This year’s IMAV 2024 conference and competition will take place from Sept. 16th till Sept. 20th in Bristol, UK. We are in the process of putting together the program, please do come back to this website to see the updates.

Keynote Speakers

We are delighted to announce the first of our keynote speakers as Professor Ulrik Pagh Schultz Lundquist.

WildDrone: The WildDrone project aims to revolutionize wildlife conservation practices by using autonomous drone technology as a unifying platform to monitor wildlife populations, track their movements, and manage human-wildlife conflicts. In this talk Professor Pagh Schultz Lundquist will give an overview of the WildDrone network, research and training activities, the interdisciplinary methodology, and the specific drone-related research currently taking place in the project.

Professor Ulrik Pagh Schultz Lundquist is Professor and Head of Center for SDU UAS, the drone center at University of Southern Denmark. He is currently coordinator of the WildDrone Marie Curie Network and is interested in the design and implementation of aerial, mobile, and self-organizing robotic systems with a focus on the use of high-level software abstractions to achieve safety, reliability, and robustness. 

We are delighted to announce Richard Green as a new keynote speakers for the conference.

Enabling UAVs to use tools in complex dynamic environments: Close-proximity operation of UAVs using tools in outdoor environments requires a level of control precision (sub centimetre) and position estimation robustness/accuracy beyond what is currently possible. We will discuss our approaches to solve this by improving multirotor UAV position control precision, especially in windy conditions – and by significantly increasing the robustness/accuracy of visual-inertial position/orientation estimation in difficult environments. Our progress is evidenced by a fully autonomous UAV using tools to prune pine trees, prune branches near power lines, harvest catkins, test power-line joints – and working towards using tools (e.g. screwdriver) in construction applications.

Richard Green has been lecturing in computer science at the University of Canterbury since 2014 after running his own successful software startup in Sydney. With over 200 refereed publications, Richard heads the Computer Vision Research Lab with an emphasis on autonomous robot vision/deep learning (robots/UAVs/underwater robots). Richard has led numerous successful MBIE funded projects, including an autonomous robot-vine-pruner project and an autonomous forest-pruning-drone project, and currently leads a $10m MBIE project for drones using precision tools along with a $6m MBIE project automating vineyard robots.

We are delighted to announce Simon Watson as a new keynote speakers for the conference.

MIMRee: Multi-Robot Inspection and Maintenance of Offshore Wind Turbine Blades: The inspection and maintenance of offshore wind turbine blades is critical to long-term operations, however their location makes human interventions hazardous and costly. UAVs have been used for remote visual inspections, however interventions are much more difficult.
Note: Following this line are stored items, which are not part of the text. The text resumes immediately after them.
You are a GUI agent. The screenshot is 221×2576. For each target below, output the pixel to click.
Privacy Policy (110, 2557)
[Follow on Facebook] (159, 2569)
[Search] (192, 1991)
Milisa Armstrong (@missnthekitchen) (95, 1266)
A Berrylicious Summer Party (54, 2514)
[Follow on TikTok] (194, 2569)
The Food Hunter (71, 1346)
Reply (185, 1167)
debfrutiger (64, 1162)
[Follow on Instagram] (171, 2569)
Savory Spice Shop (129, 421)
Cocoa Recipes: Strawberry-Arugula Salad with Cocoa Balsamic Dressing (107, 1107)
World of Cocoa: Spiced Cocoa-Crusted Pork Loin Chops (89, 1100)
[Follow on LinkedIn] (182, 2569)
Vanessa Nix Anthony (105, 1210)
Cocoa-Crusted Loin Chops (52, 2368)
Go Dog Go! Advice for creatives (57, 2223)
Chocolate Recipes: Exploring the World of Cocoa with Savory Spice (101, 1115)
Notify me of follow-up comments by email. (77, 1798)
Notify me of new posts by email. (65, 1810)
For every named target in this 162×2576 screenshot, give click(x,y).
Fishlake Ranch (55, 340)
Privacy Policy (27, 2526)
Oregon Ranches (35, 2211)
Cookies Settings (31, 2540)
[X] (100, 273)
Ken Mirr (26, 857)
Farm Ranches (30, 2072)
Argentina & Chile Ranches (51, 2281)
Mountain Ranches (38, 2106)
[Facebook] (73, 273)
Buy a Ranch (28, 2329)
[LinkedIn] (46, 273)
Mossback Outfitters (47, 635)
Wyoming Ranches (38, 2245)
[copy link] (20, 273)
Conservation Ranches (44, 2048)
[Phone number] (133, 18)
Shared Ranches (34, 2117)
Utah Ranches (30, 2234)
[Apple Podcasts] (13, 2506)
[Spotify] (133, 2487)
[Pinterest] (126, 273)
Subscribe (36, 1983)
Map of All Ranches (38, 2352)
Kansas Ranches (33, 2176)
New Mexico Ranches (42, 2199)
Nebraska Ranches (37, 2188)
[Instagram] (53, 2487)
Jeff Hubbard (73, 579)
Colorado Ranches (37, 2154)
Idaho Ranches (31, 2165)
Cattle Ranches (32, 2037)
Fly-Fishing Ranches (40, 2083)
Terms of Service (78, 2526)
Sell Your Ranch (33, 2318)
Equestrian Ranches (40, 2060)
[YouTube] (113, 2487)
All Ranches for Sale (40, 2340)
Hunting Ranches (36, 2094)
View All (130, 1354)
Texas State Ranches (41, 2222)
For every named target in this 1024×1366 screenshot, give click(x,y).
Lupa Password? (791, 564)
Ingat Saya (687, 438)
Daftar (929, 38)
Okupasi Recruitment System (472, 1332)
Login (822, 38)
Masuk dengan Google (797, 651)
This presentation will showcase work on the remote deployment of ground-based robots for intervention missions by UAVs.

Dr Simon Watson is a Reader in Robotic Systems at the University of Manchester. His research is focused on the development of robotic platforms for the inspection of critical infrastructure assets in the net zero energy and urban infrastructure domains. He has developed aerial, aquatic and ground platforms for the nuclear, offshore wind and transportation sectors and was the co-founder of the spin-out company Ice9.

We are delighted to announce Graham Taylor as a new keynote speakers for the conference.

Bio-informed Guidance and Control: From Birds to Morphing Air Vehicles: Birds achieve manoeuvrability far exceeding that of fixed-wing vehicles by morphing their wings and tail to vary flight performance and exert fine control. Presenting data from many birds and thousands of flights recorded in a state-of-the-art motion capture lab, this talk will explore how birds optimize and control visually-guided behaviours like perching and collision avoidance. The problems that birds have adapted to solve are the same as faced by aerial robots in natural and built environments, so insights from birds have much to offer the design of uncrewed air systems – especially in the era of environmental robotics.

Professor Graham Taylor is Deputy Head of the Mathematical, Physical and Life Sciences Division at the University of Oxford, where he leads the Oxford Flight Group. His research focusses on the guidance, navigation and control of animal flight and its applications to autonomous systems, spanning lab, field and computational studies.